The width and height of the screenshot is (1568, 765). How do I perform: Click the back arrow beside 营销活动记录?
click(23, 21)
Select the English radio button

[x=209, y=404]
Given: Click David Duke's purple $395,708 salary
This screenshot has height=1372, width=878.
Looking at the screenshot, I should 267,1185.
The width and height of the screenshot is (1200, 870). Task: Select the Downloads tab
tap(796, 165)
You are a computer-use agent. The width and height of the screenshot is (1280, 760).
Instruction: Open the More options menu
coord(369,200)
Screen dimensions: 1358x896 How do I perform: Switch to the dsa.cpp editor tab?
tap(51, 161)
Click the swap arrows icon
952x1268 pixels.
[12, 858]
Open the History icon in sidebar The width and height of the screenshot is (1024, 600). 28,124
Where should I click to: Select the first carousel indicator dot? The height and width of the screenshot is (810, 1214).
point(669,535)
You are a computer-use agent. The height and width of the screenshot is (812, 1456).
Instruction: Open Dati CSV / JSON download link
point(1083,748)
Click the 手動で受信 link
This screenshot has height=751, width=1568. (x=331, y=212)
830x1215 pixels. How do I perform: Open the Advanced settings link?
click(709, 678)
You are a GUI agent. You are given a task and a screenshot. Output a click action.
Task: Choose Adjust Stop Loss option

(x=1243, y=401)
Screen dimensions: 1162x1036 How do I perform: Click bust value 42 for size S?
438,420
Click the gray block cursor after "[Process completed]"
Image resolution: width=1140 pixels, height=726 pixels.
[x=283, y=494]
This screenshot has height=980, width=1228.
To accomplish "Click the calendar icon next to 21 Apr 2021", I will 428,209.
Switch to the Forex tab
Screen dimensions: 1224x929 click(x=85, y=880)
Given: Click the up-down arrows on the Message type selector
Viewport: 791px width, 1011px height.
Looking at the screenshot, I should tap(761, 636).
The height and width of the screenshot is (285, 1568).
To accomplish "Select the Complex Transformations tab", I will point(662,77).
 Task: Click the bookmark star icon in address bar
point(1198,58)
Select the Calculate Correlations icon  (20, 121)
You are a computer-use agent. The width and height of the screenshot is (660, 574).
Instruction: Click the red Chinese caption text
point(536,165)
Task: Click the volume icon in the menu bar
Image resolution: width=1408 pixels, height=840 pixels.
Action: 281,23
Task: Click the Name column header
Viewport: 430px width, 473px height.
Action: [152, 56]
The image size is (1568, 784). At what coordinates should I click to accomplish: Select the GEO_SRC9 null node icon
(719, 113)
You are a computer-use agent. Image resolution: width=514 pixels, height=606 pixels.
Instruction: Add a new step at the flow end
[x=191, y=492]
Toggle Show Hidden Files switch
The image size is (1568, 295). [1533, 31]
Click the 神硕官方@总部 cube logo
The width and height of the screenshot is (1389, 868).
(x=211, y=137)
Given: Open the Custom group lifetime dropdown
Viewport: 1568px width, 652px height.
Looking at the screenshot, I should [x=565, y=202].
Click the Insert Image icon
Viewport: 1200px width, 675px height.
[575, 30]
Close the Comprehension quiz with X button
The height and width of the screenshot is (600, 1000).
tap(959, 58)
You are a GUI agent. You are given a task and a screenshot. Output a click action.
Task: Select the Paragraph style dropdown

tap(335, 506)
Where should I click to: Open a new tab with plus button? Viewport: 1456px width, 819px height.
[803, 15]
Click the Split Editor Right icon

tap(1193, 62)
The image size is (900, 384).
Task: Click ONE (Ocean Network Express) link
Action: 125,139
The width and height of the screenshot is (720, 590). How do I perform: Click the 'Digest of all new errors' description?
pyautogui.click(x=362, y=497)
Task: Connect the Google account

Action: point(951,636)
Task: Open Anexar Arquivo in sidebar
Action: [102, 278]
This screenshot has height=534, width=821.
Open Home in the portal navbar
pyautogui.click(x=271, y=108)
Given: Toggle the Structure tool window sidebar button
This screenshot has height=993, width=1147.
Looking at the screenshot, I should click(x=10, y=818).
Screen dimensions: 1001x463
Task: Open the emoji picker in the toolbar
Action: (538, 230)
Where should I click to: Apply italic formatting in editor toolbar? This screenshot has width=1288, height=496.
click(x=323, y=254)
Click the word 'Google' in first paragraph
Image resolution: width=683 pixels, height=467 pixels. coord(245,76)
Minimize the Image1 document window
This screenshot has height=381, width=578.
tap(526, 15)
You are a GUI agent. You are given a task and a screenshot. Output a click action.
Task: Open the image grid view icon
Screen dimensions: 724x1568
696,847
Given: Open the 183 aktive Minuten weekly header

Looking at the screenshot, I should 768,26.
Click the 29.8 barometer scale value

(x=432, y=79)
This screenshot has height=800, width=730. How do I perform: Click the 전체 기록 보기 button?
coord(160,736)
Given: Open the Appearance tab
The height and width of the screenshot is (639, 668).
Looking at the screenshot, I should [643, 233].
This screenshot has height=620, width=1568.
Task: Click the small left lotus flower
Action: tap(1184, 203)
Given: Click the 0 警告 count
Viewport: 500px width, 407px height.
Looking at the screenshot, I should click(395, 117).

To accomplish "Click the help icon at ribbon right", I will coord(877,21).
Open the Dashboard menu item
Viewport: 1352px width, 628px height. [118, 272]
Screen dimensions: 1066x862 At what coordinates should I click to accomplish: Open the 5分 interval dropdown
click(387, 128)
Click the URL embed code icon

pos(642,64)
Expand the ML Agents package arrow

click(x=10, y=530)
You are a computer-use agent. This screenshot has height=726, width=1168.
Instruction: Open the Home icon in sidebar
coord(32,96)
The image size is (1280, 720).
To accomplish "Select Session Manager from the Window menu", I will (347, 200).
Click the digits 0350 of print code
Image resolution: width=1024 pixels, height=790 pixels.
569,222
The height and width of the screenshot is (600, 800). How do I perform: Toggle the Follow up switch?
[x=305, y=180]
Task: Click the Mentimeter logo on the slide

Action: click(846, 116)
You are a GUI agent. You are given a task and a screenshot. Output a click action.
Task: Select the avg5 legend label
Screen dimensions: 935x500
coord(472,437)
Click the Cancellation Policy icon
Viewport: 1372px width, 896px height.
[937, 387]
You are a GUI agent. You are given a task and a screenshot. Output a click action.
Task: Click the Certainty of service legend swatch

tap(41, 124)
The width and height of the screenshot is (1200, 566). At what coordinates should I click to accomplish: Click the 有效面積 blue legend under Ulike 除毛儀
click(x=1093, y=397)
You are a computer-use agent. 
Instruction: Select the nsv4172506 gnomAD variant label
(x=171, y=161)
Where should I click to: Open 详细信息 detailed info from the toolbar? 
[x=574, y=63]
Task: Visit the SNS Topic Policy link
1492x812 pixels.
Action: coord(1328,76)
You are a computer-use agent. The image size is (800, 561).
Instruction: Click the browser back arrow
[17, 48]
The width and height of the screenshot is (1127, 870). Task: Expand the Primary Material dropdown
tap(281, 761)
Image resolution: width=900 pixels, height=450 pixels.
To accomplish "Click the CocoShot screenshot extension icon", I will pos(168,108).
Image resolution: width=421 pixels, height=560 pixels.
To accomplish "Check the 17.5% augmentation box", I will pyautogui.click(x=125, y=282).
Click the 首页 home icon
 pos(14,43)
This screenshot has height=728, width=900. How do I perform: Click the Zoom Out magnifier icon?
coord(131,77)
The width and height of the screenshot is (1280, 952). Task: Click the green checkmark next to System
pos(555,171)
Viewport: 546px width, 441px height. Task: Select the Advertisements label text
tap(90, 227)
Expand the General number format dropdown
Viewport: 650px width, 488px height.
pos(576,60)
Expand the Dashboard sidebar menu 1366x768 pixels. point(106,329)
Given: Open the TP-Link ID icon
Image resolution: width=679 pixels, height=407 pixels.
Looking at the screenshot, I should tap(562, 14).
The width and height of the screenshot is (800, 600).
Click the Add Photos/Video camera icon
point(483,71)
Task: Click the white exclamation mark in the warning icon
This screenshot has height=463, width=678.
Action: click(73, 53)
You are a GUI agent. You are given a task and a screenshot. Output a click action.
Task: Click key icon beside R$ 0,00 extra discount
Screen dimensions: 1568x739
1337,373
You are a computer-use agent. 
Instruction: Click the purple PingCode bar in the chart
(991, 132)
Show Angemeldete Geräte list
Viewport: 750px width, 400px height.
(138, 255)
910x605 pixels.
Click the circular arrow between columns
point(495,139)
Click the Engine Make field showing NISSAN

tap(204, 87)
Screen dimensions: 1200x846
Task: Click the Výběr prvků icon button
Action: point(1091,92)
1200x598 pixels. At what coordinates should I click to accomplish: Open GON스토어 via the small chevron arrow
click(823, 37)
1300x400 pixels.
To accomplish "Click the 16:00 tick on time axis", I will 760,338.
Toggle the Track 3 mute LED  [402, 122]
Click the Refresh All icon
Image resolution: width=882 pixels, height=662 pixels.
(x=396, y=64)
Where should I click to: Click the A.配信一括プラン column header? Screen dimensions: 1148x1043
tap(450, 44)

§ **Exercise goal**
Your output must be the lines of the material above, from the first through the line that contains "Given: Click David", copied exactly. Include both endpoints and nothing else.

§ **Solution for this problem**
The width and height of the screenshot is (1568, 765). How do I perform: Click the back arrow beside 营销活动记录?
click(23, 21)
Select the English radio button

[x=209, y=404]
Given: Click David Duke's purple $395,708 salary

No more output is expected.